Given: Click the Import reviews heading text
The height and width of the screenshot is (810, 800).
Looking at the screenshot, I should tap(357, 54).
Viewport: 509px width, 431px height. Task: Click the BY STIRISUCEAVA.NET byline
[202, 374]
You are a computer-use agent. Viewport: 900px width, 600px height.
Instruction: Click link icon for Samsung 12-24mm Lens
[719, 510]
---
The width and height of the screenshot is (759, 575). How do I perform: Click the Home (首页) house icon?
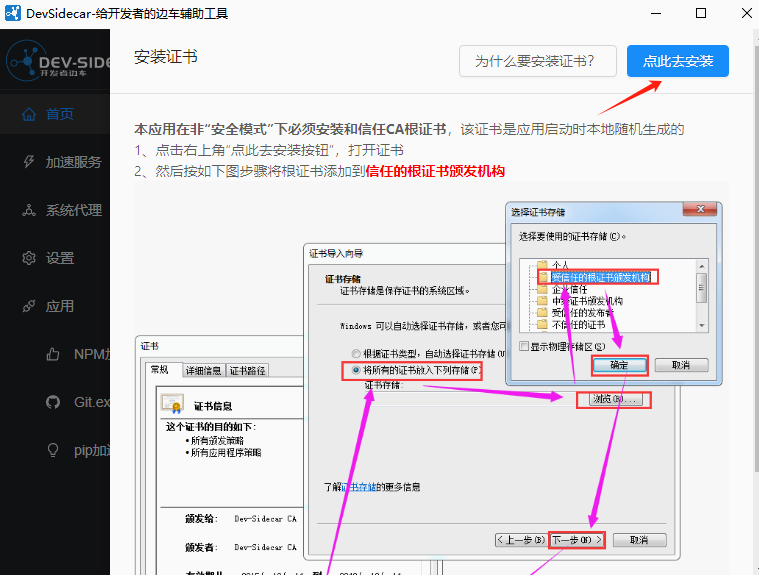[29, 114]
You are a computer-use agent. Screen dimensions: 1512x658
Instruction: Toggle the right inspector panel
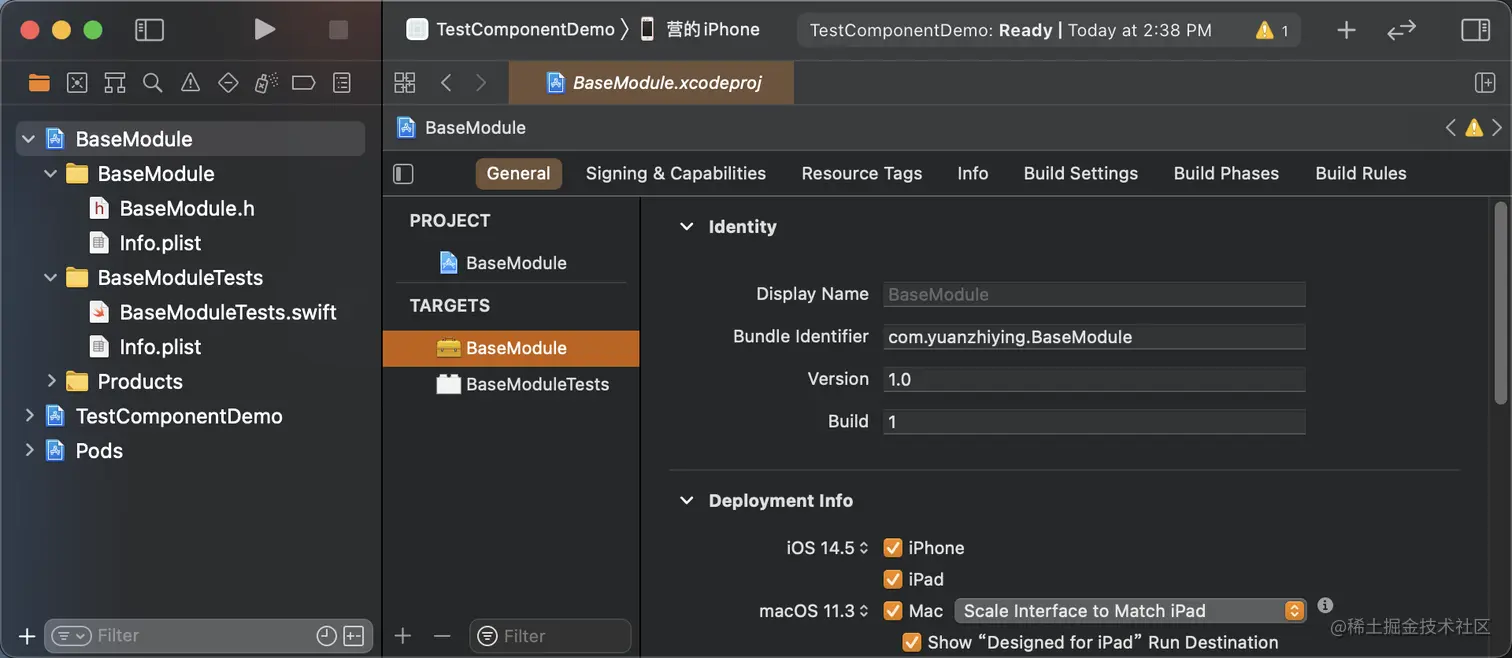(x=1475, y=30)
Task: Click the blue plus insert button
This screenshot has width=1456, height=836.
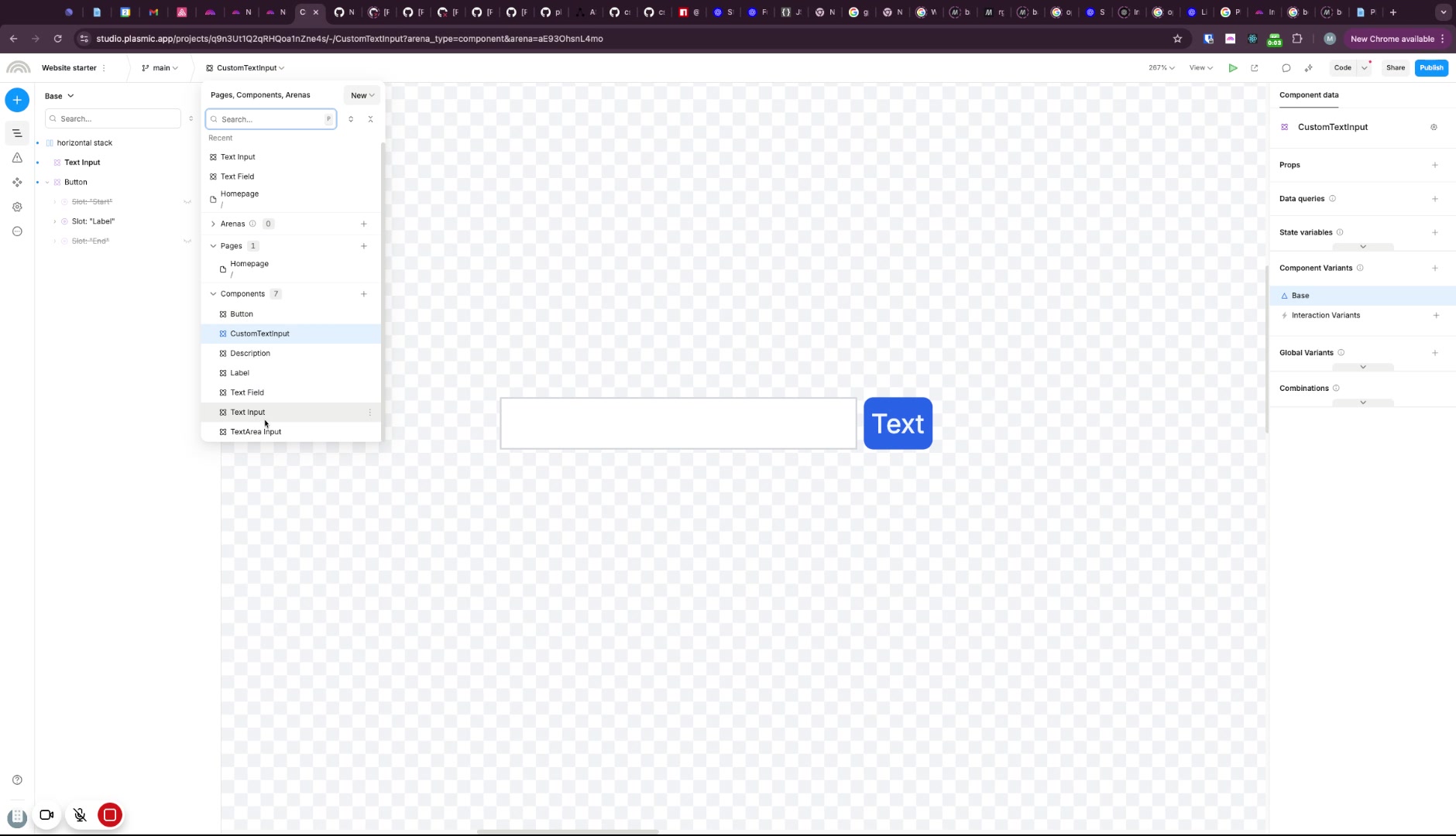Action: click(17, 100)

• [TASK STATEMENT]:
Each line with "computer" in it must be identified and copied from the material.

• [EXERCISE RESPONSE]:
You are a computer-use agent. Viewport: 900px width, 600px height.
You are a computer-use agent. Screen dimensions: 1512x658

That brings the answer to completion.